What to produce = Write every line of the material again exactly, with no pictures in the copy.
━━━ Records for the task ━━━
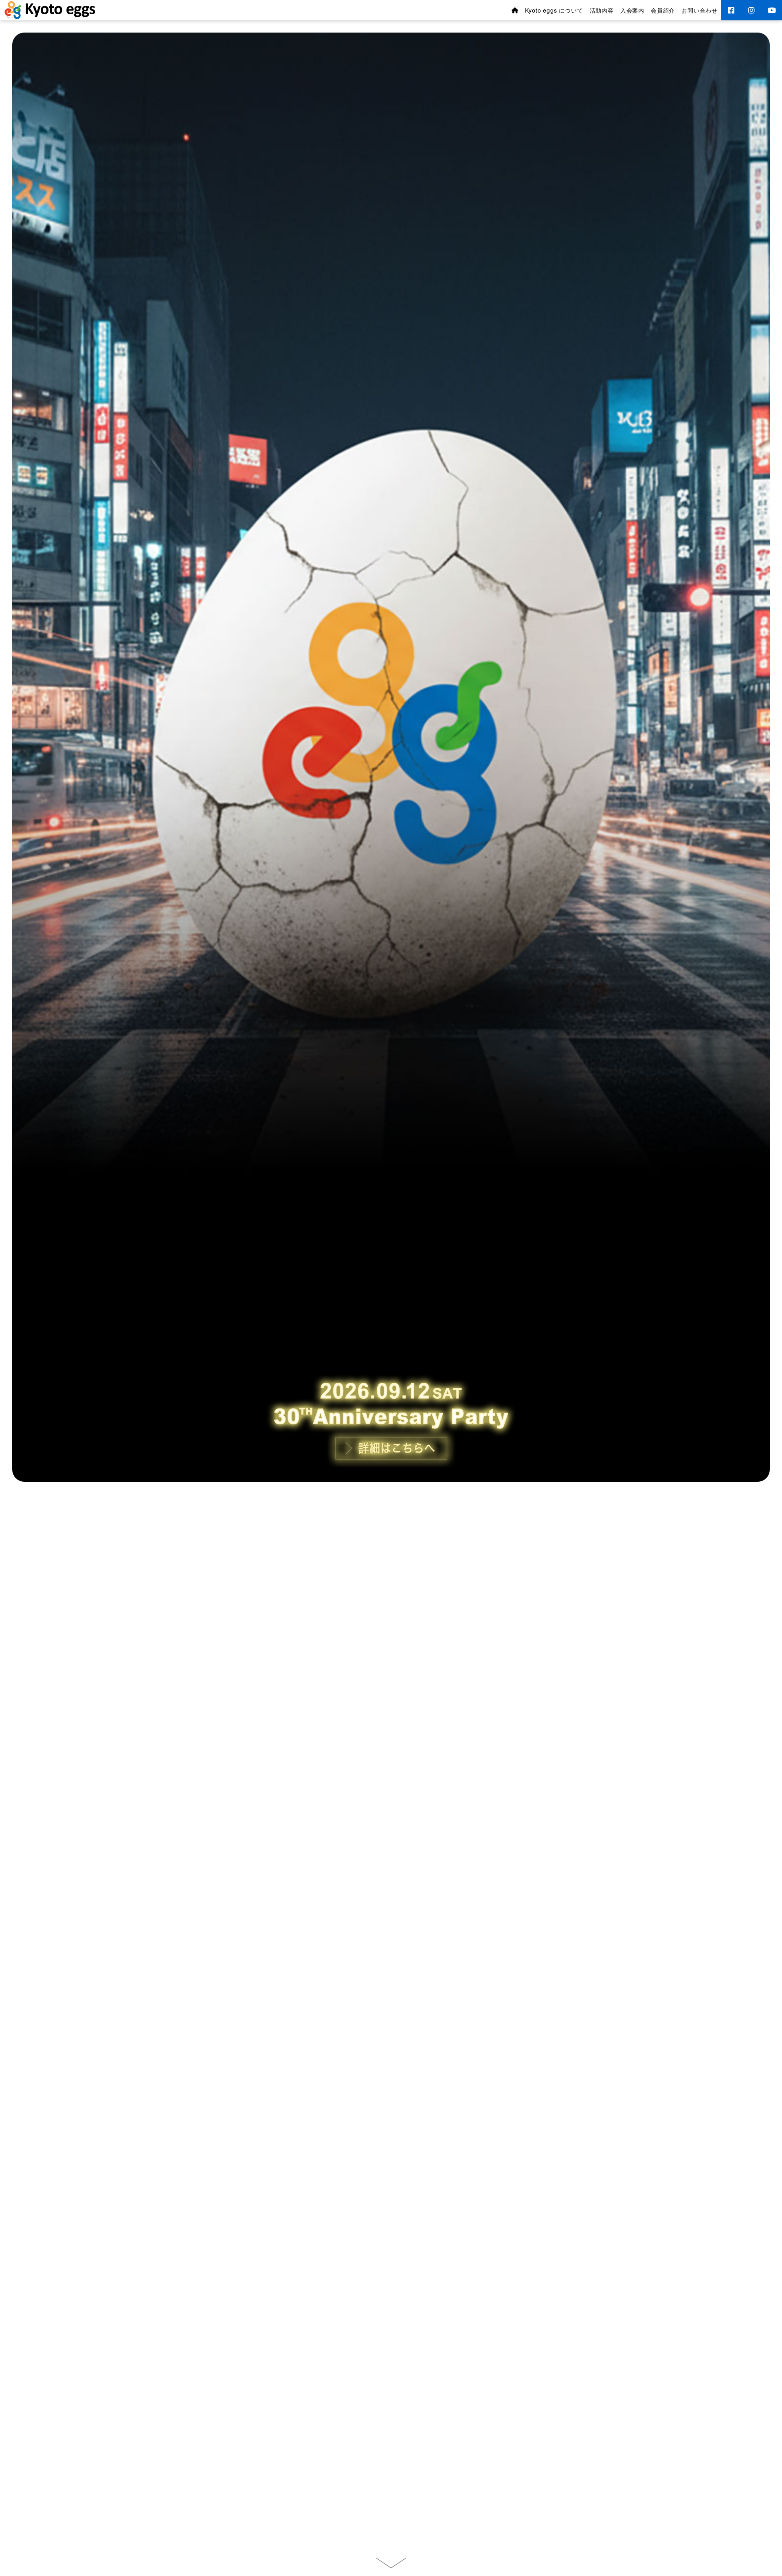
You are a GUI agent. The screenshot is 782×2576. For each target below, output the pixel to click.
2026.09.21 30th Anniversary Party (391, 2489)
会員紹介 (663, 10)
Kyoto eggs (50, 10)
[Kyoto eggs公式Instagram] (751, 10)
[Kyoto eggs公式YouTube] (772, 10)
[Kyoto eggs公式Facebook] (731, 10)
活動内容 (602, 10)
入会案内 (632, 10)
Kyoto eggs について (554, 10)
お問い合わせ (699, 10)
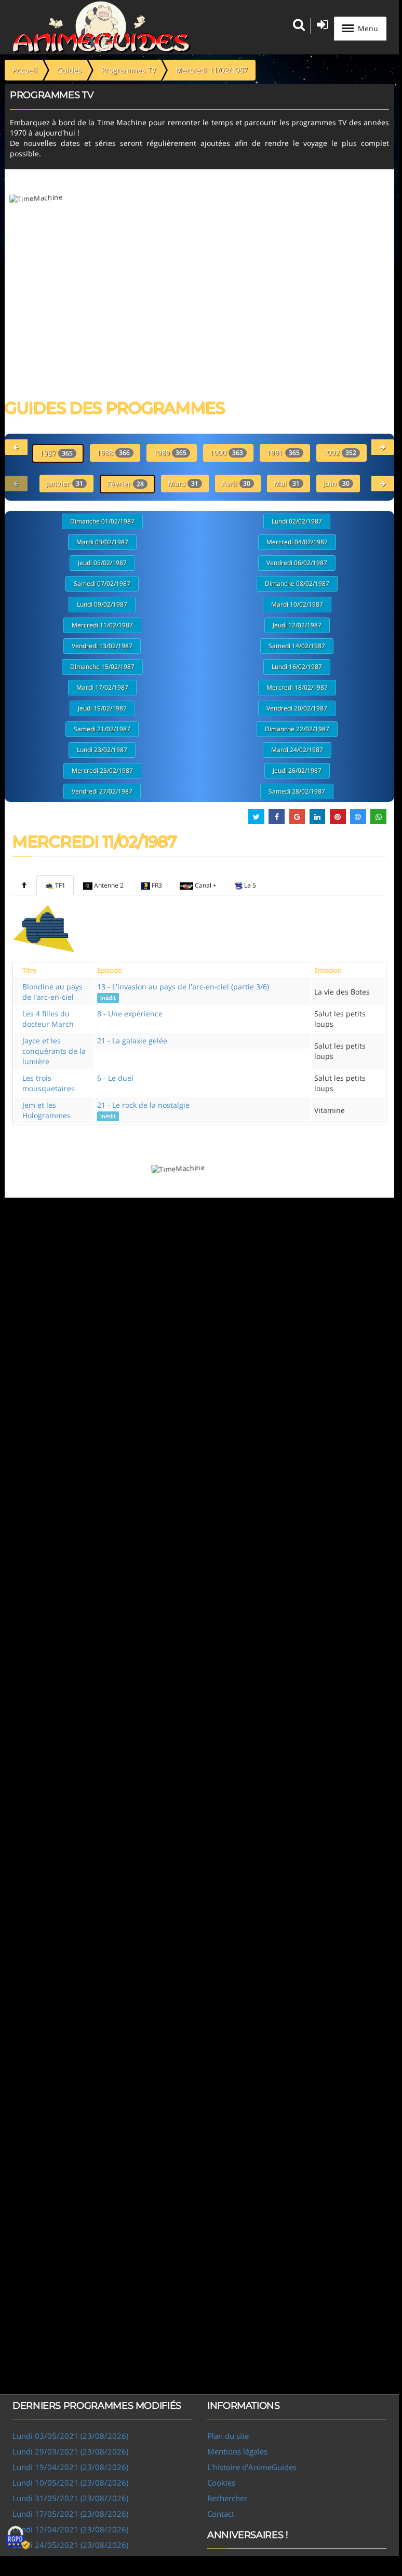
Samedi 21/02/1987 (102, 729)
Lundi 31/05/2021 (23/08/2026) (70, 2498)
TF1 (60, 885)
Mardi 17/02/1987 (102, 687)
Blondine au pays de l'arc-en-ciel (52, 992)
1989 (169, 453)
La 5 (250, 885)
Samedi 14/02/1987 (297, 645)
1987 (56, 453)
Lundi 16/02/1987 (297, 666)
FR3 (157, 885)
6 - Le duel (115, 1078)
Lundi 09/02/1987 (102, 604)
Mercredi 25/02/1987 (102, 770)
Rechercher (227, 2498)
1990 (226, 453)
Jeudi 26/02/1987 (297, 770)
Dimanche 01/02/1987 (102, 521)
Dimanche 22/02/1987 (297, 729)
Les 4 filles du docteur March (48, 1019)
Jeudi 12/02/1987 (297, 625)
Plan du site (228, 2436)
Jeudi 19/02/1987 (102, 708)
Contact (220, 2513)
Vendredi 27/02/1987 (102, 791)
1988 (113, 453)
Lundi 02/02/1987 (297, 521)
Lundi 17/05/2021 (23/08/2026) (70, 2513)
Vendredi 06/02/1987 (296, 562)
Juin (336, 483)
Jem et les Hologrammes (46, 1110)
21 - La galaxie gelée (132, 1040)
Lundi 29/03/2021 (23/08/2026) (70, 2451)
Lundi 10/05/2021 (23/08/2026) (70, 2482)
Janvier (64, 483)
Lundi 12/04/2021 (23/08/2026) (70, 2529)
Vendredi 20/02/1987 (296, 708)
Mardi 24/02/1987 (297, 749)
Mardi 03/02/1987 (102, 542)
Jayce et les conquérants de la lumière (54, 1051)
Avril (236, 483)
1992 (339, 453)
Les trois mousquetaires (48, 1083)
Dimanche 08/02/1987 (297, 583)
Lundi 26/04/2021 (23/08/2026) (70, 2560)
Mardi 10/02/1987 (297, 604)
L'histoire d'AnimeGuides (252, 2467)
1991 (283, 453)
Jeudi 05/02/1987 (102, 562)
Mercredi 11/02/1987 (102, 625)
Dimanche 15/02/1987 (102, 666)
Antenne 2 (109, 885)
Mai (287, 483)
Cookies (221, 2482)
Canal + (206, 885)
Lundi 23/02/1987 (102, 749)
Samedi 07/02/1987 (102, 583)
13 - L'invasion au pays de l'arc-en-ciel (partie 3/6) (183, 991)
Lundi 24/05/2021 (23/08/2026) (70, 2545)
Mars (183, 483)
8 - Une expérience (130, 1013)
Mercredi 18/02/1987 (297, 687)
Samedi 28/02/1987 (297, 791)
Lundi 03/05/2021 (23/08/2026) (70, 2436)
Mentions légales (237, 2451)
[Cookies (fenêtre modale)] (18, 2538)
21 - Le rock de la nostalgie (143, 1110)
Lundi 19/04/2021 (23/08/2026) (70, 2467)
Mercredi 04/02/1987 (297, 542)
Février (125, 484)
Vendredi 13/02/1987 (102, 645)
━━━
Result for this exercise =
You are a GUI agent. The screenshot is 782×2576. For each target below, output the pixel to click.
2026.09.21 30th Anniversary Party (391, 2489)
会員紹介 (663, 10)
Kyoto eggs (50, 10)
[Kyoto eggs公式Instagram] (751, 10)
[Kyoto eggs公式YouTube] (772, 10)
[Kyoto eggs公式Facebook] (731, 10)
活動内容 (602, 10)
入会案内 (632, 10)
Kyoto eggs について (554, 10)
お問い合わせ (699, 10)
Samedi 21/02/1987 (102, 729)
Lundi 31/05/2021 (23/08/2026) (70, 2498)
TF1 (60, 885)
Mardi 17/02/1987 (102, 687)
Blondine au pays de l'arc-en-ciel (52, 992)
1989 (169, 453)
La 5 (250, 885)
Samedi 14/02/1987 (297, 645)
1987 (56, 453)
Lundi 16/02/1987 (297, 666)
FR3 (157, 885)
6 - Le duel (115, 1078)
Lundi 09/02/1987 (102, 604)
Mercredi 25/02/1987 (102, 770)
Rechercher (227, 2498)
1990 (226, 453)
Jeudi 26/02/1987 (297, 770)
Dimanche 01/02/1987 (102, 521)
Dimanche 22/02/1987 (297, 729)
Les 4 filles du docteur March (48, 1019)
Jeudi 12/02/1987 (297, 625)
Plan du site (228, 2436)
Jeudi 19/02/1987 (102, 708)
Contact (220, 2513)
Vendredi 27/02/1987 (102, 791)
1988 (113, 453)
Lundi 02/02/1987 (297, 521)
Lundi 17/05/2021 (23/08/2026) (70, 2513)
Vendredi 06/02/1987 (296, 562)
Juin (336, 483)
Jem et les Hologrammes (46, 1110)
21 - La galaxie gelée (132, 1040)
Lundi 29/03/2021 (23/08/2026) (70, 2451)
Lundi 10/05/2021 (23/08/2026) (70, 2482)
Janvier (64, 483)
Lundi 12/04/2021 (23/08/2026) (70, 2529)
Vendredi 20/02/1987 (296, 708)
Mardi 24/02/1987 (297, 749)
Mardi 03/02/1987 (102, 542)
Jayce et les conquérants de la lumière (54, 1051)
Avril (236, 483)
1992 (339, 453)
Les trois mousquetaires (48, 1083)
Dimanche 08/02/1987 (297, 583)
Lundi 26/04/2021 (23/08/2026) (70, 2560)
Mardi 10/02/1987 (297, 604)
L'histoire d'AnimeGuides (252, 2467)
1991 (283, 453)
Jeudi 05/02/1987 (102, 562)
Mercredi 11/02/1987 (102, 625)
Dimanche 15/02/1987 (102, 666)
Antenne 2 (109, 885)
Mai (287, 483)
Cookies (221, 2482)
Canal + (206, 885)
Lundi 23/02/1987 (102, 749)
Samedi 07/02/1987 (102, 583)
13 - L'invasion au pays de l'arc-en-ciel (partie 3/6) (183, 991)
Lundi 24/05/2021 (23/08/2026) (70, 2545)
Mars (183, 483)
8 - Une expérience (130, 1013)
Mercredi 18/02/1987 (297, 687)
Samedi 28/02/1987 (297, 791)
Lundi 03/05/2021 (23/08/2026) (70, 2436)
Mentions légales (237, 2451)
[Cookies (fenêtre modale)] (18, 2538)
21 - Le rock de la nostalgie (143, 1110)
Lundi 19/04/2021 (23/08/2026) (70, 2467)
Mercredi 04/02/1987 (297, 542)
Février (125, 484)
Vendredi 13/02/1987 (102, 645)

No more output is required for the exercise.